Flipkart employees will receive a one-time cash payout from a $700-million employee stock option (Esop) buyback that the ecommerce major is facilitating as part of its separation from payments firm PhonePe this month, people aware of the matter.

“The payouts to employees will be made by July 31… We made this communication to our employees previously,” a Flipkart spokesperson told ReTale over email without sharing further details.

Eligible former and current employees will receive $43.67, or about Rs 3,615 for each unit of Esop they hold in Flipkart as compensation for the loss of PhonePe’s value in the stock option as a result of its separation, the company had said in a recent internal note.

More than 24,000 employees, including former Flipkart and Myntra staff, will be given the cash payout based on the number of stock options they hold. ReTale has seen a copy of the note.

The payout will be “subject to applicable withholding taxes and other tax rules in respective countries of various Esop holders”, it said. Legal formalities for the payout are currently underway, it added.

The buyback is part of a $1.5-2 billion fundraise by PhonePe in a round led by Flipkart and its largest shareholder US retailing giant Walmart.

So far, PhonePe has raised about $850 million as part of the round. Out of that, private equity major General Atlantic has pumped in nearly $550 million, valuing the digital payments firm at $12 billion.

The Flipkart group of firms, which includes fashion portal Myntra, is offering existing investors and Esop holders the option to reinvest their Esop payouts in the latest round of PhonePe fundraise..

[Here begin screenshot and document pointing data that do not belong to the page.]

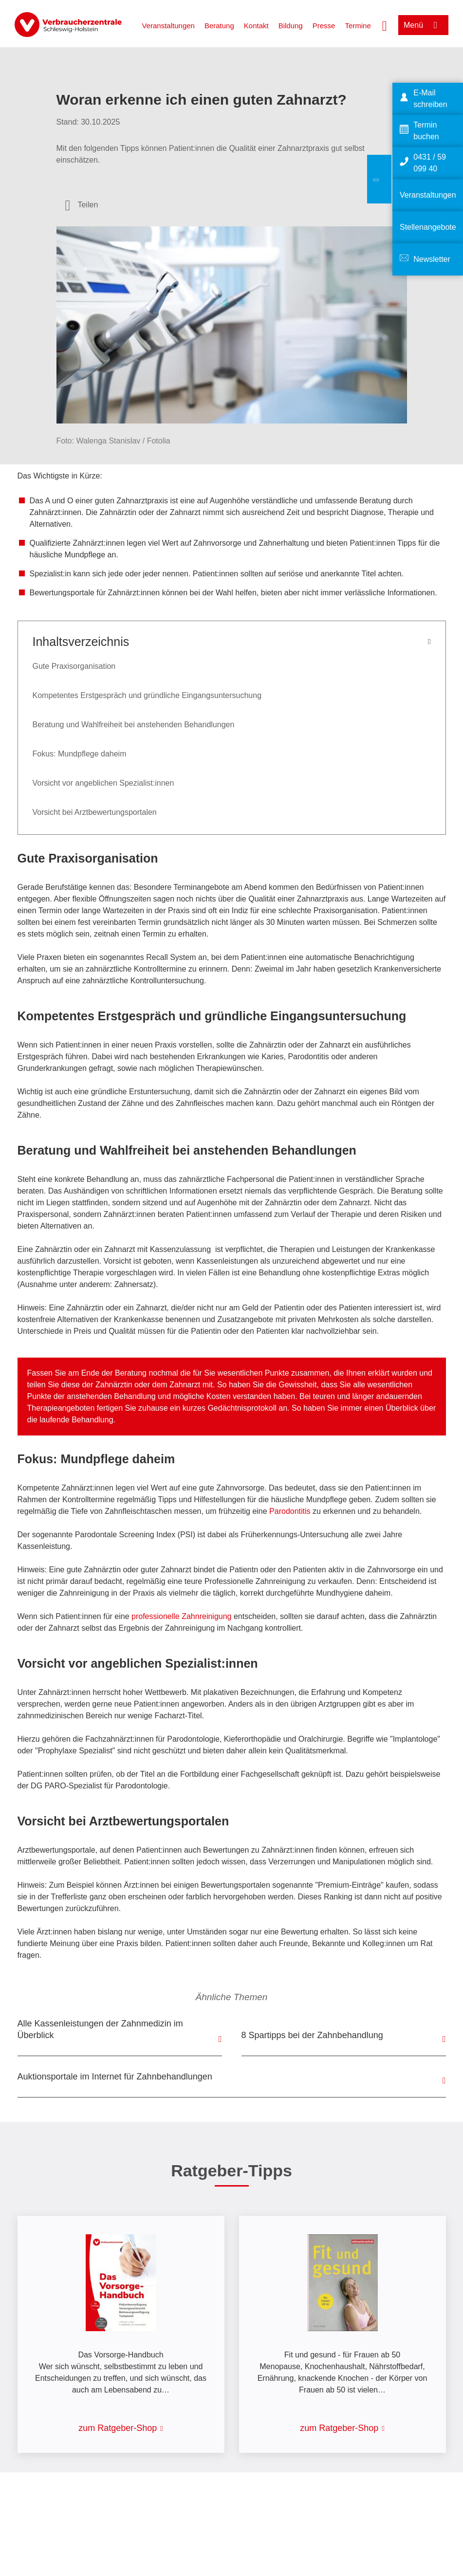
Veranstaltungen (168, 25)
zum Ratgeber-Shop (117, 2428)
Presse (324, 25)
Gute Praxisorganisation (74, 666)
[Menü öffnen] (423, 25)
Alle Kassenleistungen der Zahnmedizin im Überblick (100, 2029)
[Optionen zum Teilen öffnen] (81, 205)
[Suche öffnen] (384, 24)
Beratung (219, 25)
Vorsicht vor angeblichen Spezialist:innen (103, 783)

The record date for buyback entitlement has been set at December 23, 2022, and the payment would be on the basis of Esops held as on that date. The payment will be on all vested options for current and former employees, while current employees will also get benefits based on their unvested options, the internal note said.

US retail behemoth Walmart is largely financing the Esop buyback, part of which is a secondary share sale. In a secondary share sale, money goes from new investors to existing shareholders or employees – the firm itself does not receive any of the funds.

The buyback is taking place amid a global correction of tech valuations and a funding winter that has hit startups worldwide.

Flipkart’s own valuation is expected to be readjusted to about $33 billion from $37.6 billion earlier, as PhonePe will have a separate shareholding structure, people in the know of the matter had told ReTale in November.

SoftBank Vision Fund, Qatar Investment Authority, DisruptAD, Khazanah Nasional Bhd, Tencent, and Tiger Global are among Flipkart’s backers.

This is not Flipkart’s first buyback – the firm had purchased $80-85 million worth of shares from employees as part of its $3.6-billion financing round in 2021. It had also conducted another $500-million buyback during its acquisition by Walmart in 2018, but only current employees had been able to sell their vested stock options at the time.

Flipkartposted revenues of Rs 50,992 crore for 2021-22, a 34.5% jump from the previous year. At the same time, losses widened by almost 40% to Rs 3,404 crore. Expenses, including inventory costs, employee salaries and finance costs, also shot up in the period.

Flipkart group CEO Kalyan Krishnamurthy downplayed the necessity of a long-anticipated initial public offering (IPO) at The Economic Times Startup Awards in November. While acknowledging benefits like market-driven price discovery and shareholder returns that come out of an IPO, he had said: “On the flip side, you have to start sharing how you run the company and manage the many investors; you do not control the company’s future very clearly on your own. So, my philosophy is that if you do not need the first three pieces and can manage those through a private round, I do not necessarily see why we will do a public listing.”